Ratifying and domesticating international human rights instruments (Uddin & Hossain, 2025).

9.7 Strengthening Media and Civil Society as Legal Watchdogs

The legal disempowerment of journalists, activists, and NGOs further accelerated authoritarianism. Legal reforms must:

Enshrine media freedoms in a Press Autonomy Act.

Prohibit arrests of civil society actors without judicial warrants.

Establish fast-track legal recourse for wrongful detention or digital censorship (Chowdhury & Hasan, 2025).
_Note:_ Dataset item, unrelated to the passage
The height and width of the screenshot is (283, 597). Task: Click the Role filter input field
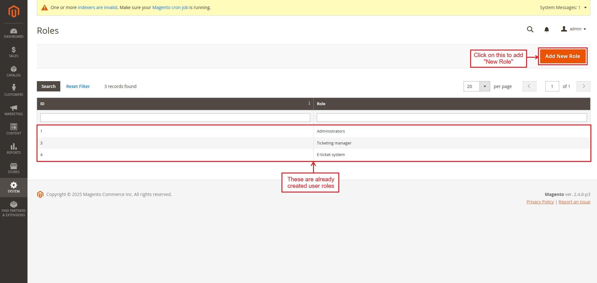pos(451,118)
9.8 Digital Governance and Legal Regulation of Surveillance

Post-2024, surveillance technology was used to target dissidents and suppress civic freedoms. Legal reforms must include:

A Digital Privacy Act to regulate surveillance and ensure citizen data rights.
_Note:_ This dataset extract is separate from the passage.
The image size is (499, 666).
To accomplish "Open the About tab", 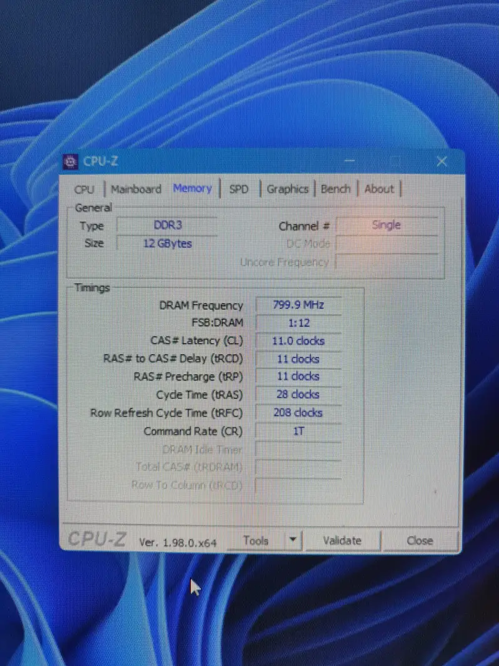I will pyautogui.click(x=379, y=189).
Independent Data Protection Authority with cross-party oversight.

Legal prohibition of facial recognition software without judicial clearance (Amnesty International, 2025).

9.9 Transitional Justice and Truth Commissions

To address atrocities like the Gopalganj Massacre and extrajudicial killings, Bangladesh must establish:

A National Truth and Reconciliation Commission.

Legal amnesty only through parliamentary consensus and under international legal norms.

Reparations, memorials, and state apologies to victims and families (ICTJ, 2025).

9.10 Legal Education and Professional Accountability

A future-proof legal system must be supported by legal professionals with integrity and civic responsibility. Reforms include:

Curriculum renovate in law schools emphasizing constitutionalism, human rights, and civic justice.

Mandatory ethics training and continuing legal education.

Professional accountability for lawyers who engage in political manipulation (Bar Council Report, 2025).

9.11 International Legal Partnerships and Oversight

Bangladesh’s reform must invite international cooperation:

UN technical assistance in reforming policing and judiciary.

South Asian regional cooperation on anti-militancy legal frameworks.

Legal partnerships with international law schools, think tanks, and bar associations (OHCHR, 2025).

9.12 Conclusion: A New Legal Future for Bangladesh

The collapse witnessed in the wake of the 5 August 2024 transition was as legal as political crisis. Without comprehensive legal reform, Bangladesh risks repeated breakdowns. Through democratic participation, constitutional reinvigoration, and rule-of-law restoration, the country can move toward stability and justice. The law must reclaim its role not just as a tool of governance, but as a shield of the people.